***** Given records

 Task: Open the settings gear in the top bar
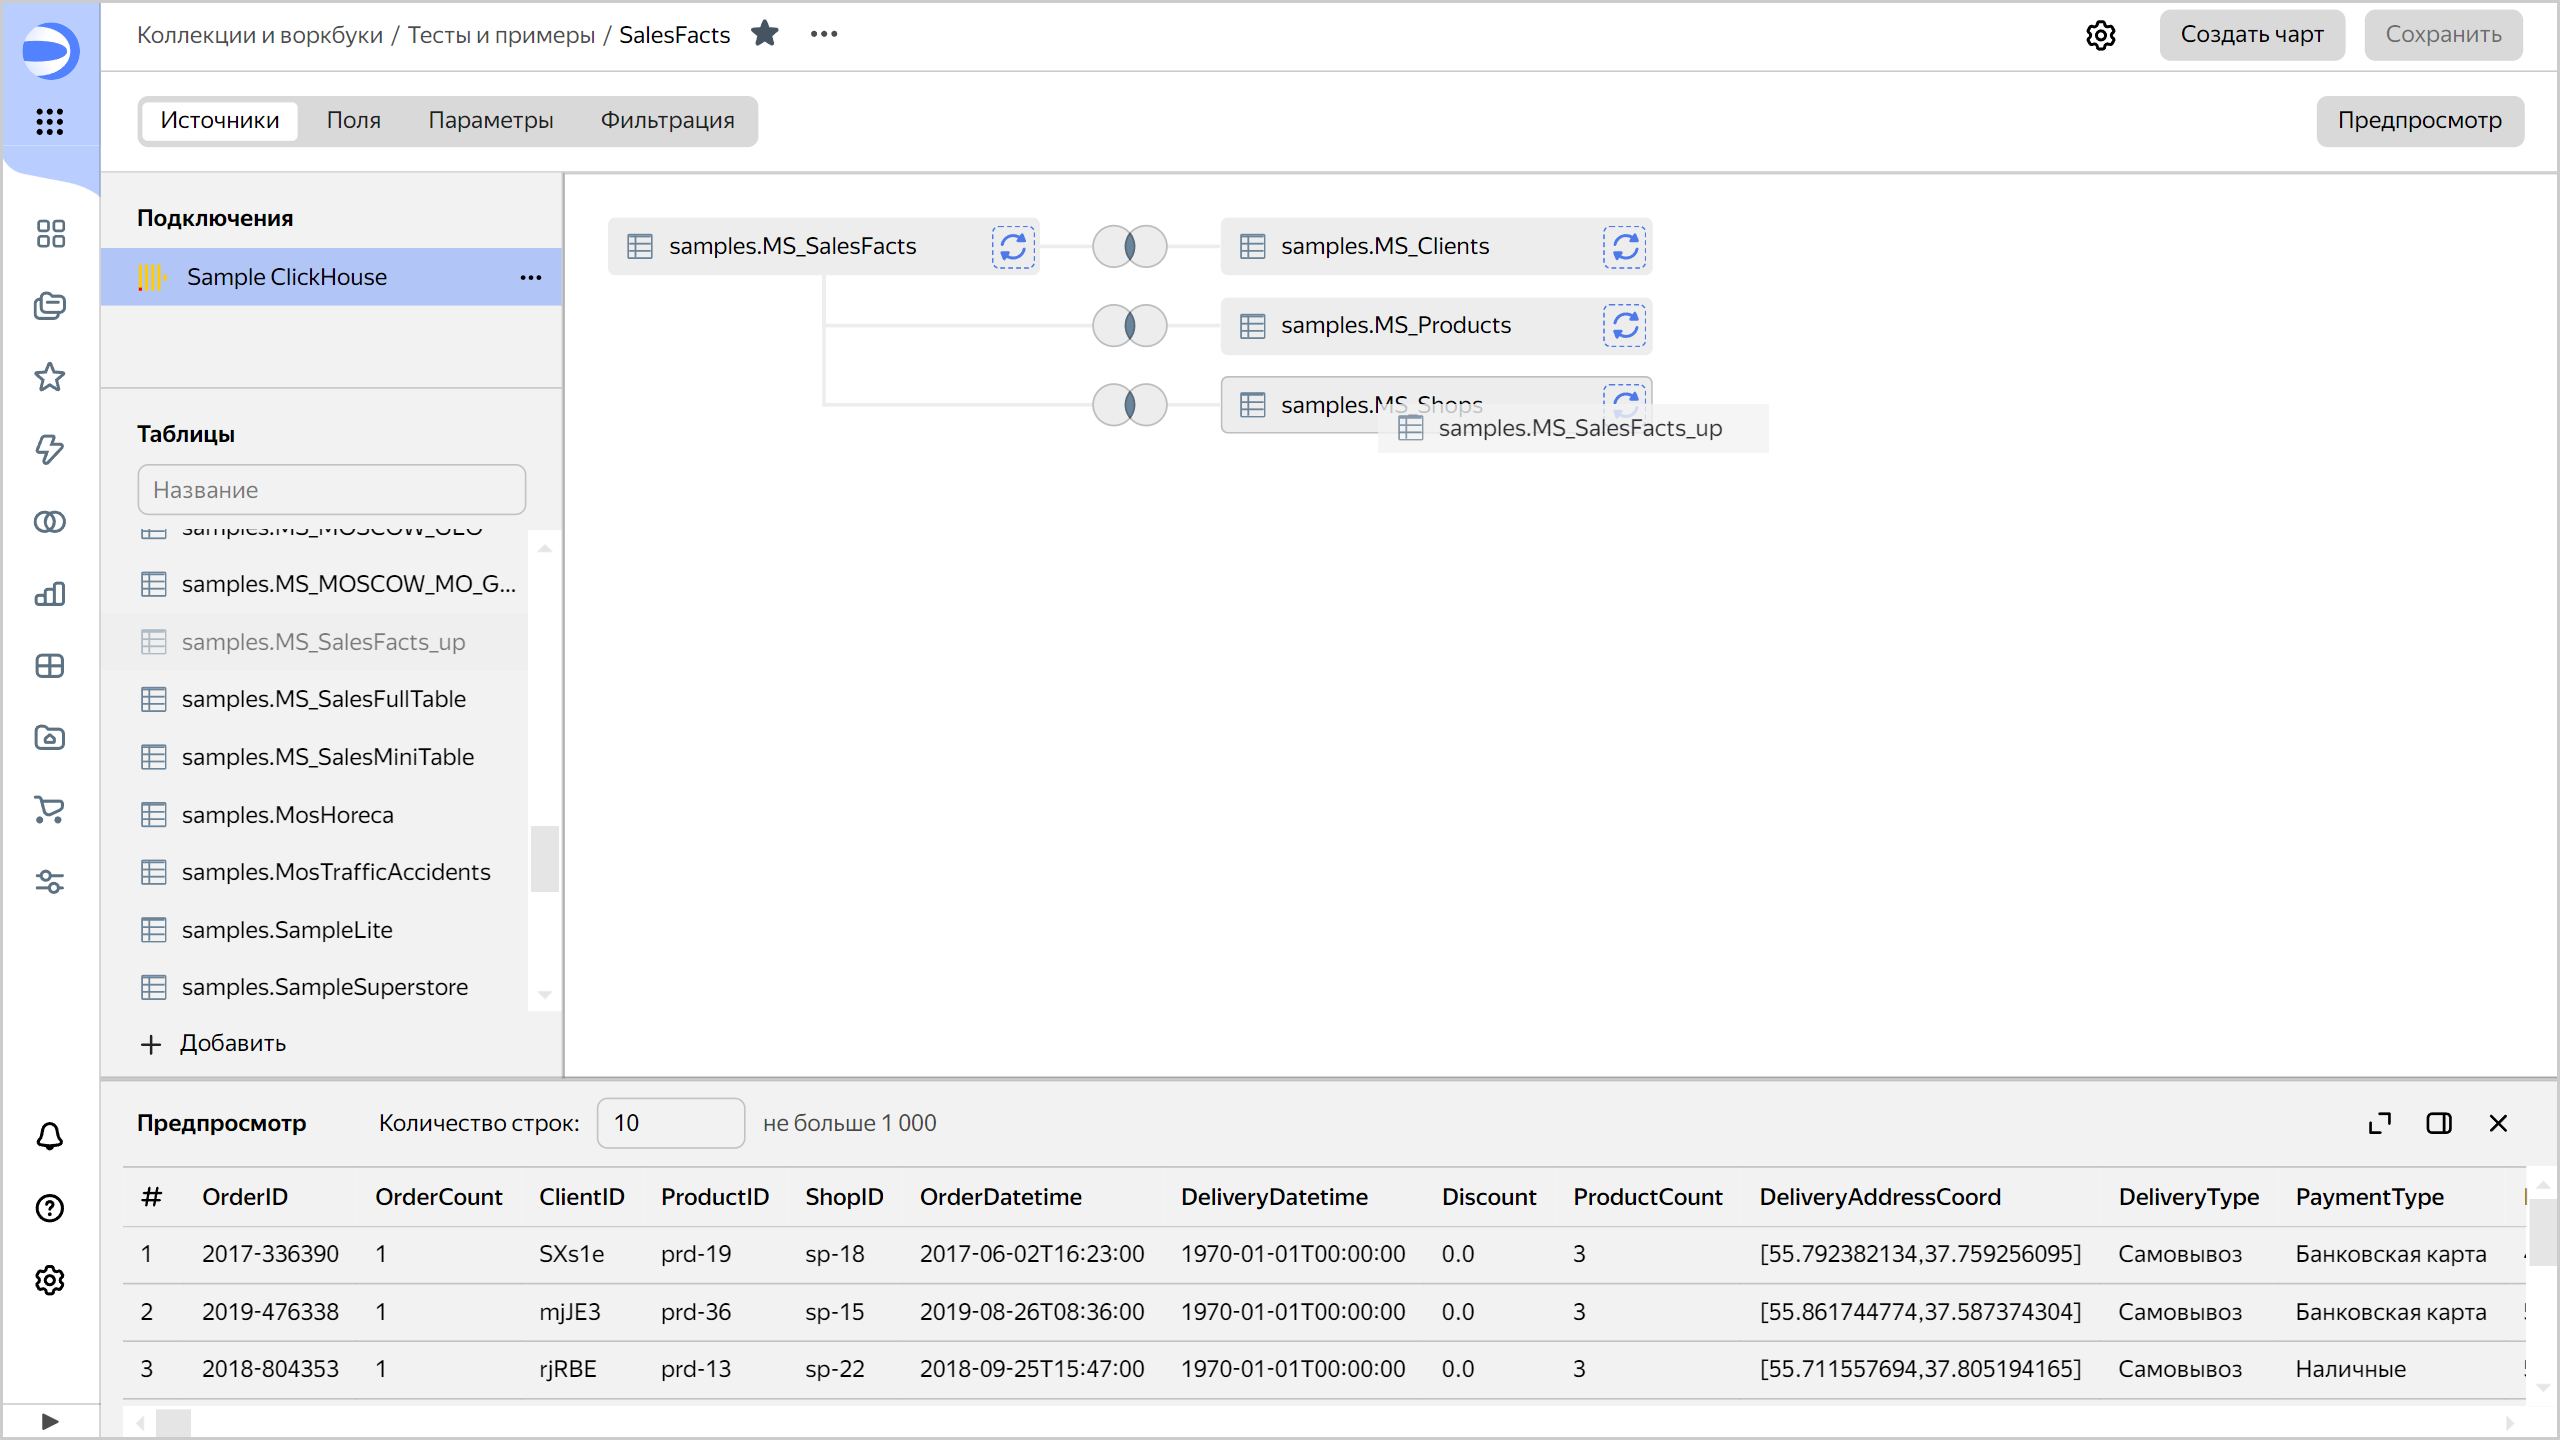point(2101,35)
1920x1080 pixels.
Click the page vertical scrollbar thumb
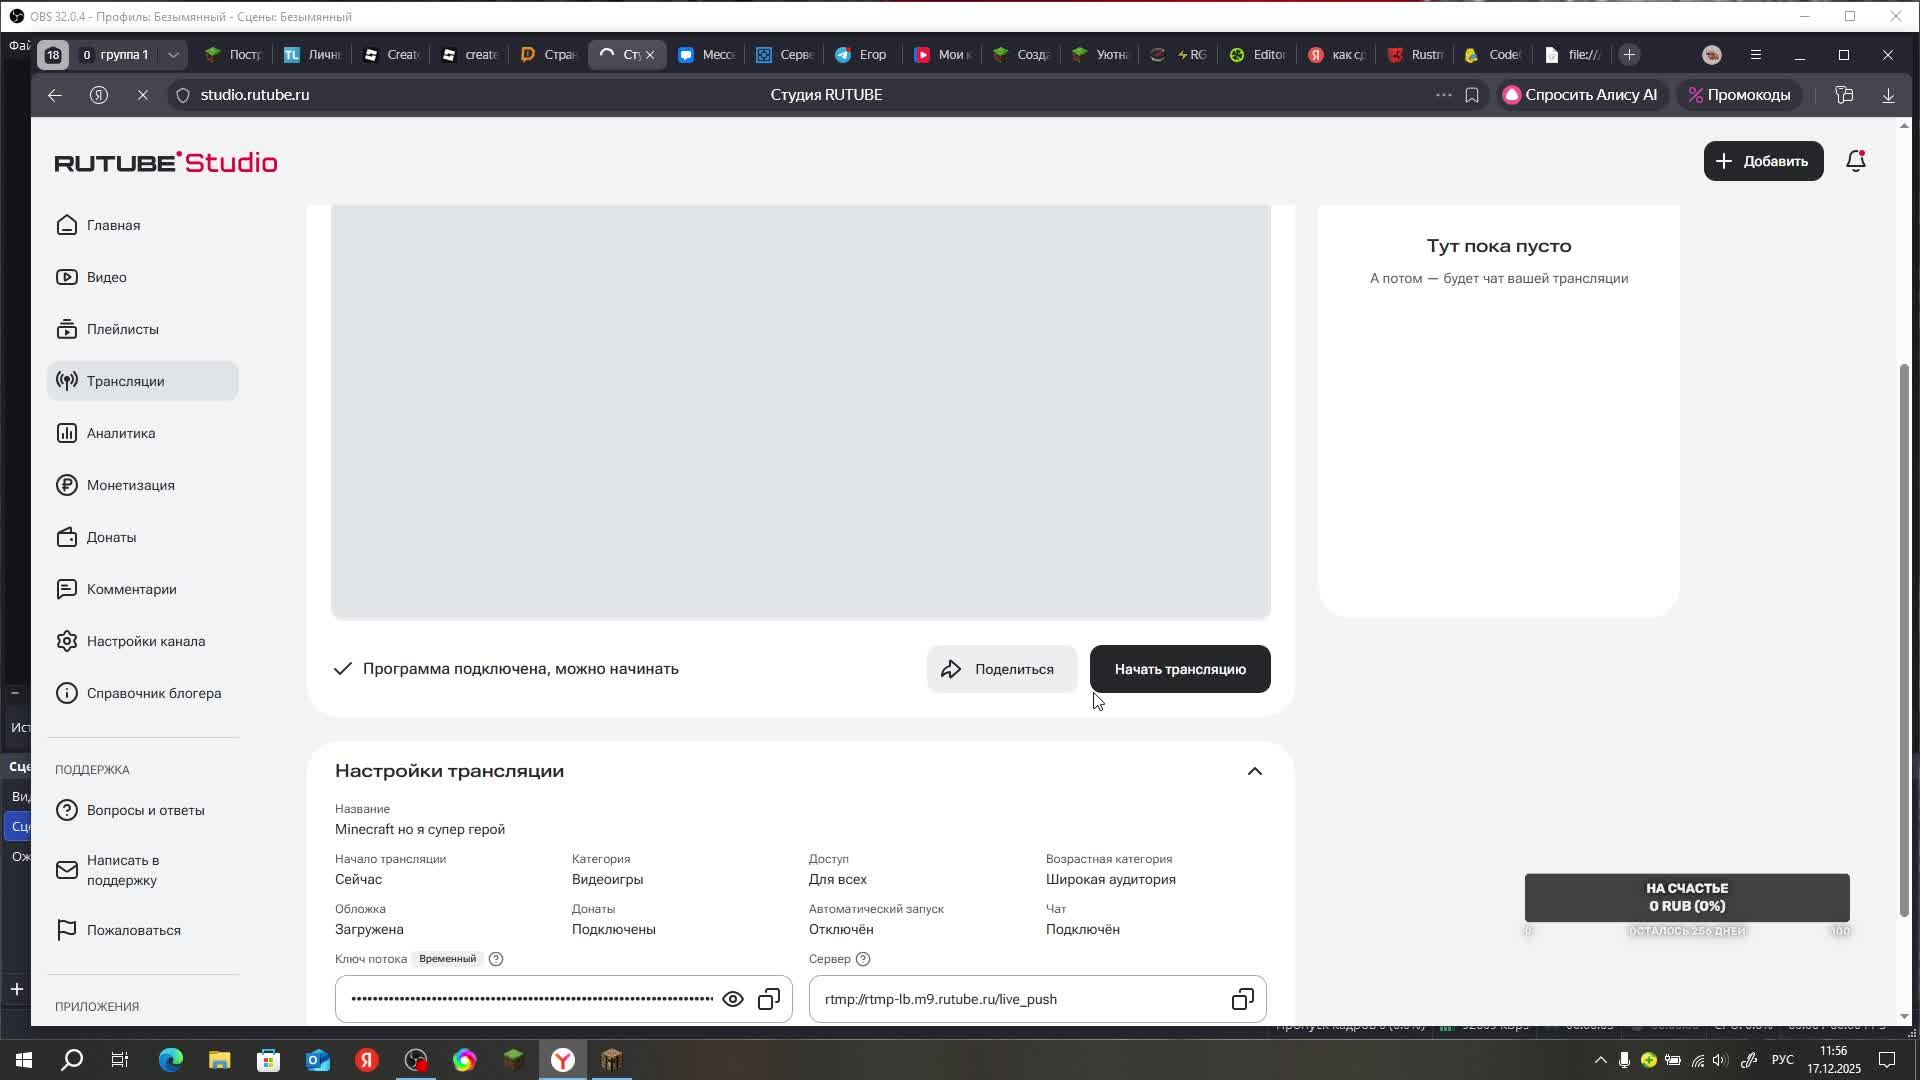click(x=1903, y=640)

**********

= Task prompt =
Your copy of the data above should match it exactly, apart from the images.

= Answer to the problem =
 Task: Open the settings gear in the top bar
point(2101,35)
1920x1080 pixels.
Click the page vertical scrollbar thumb
click(x=1903, y=640)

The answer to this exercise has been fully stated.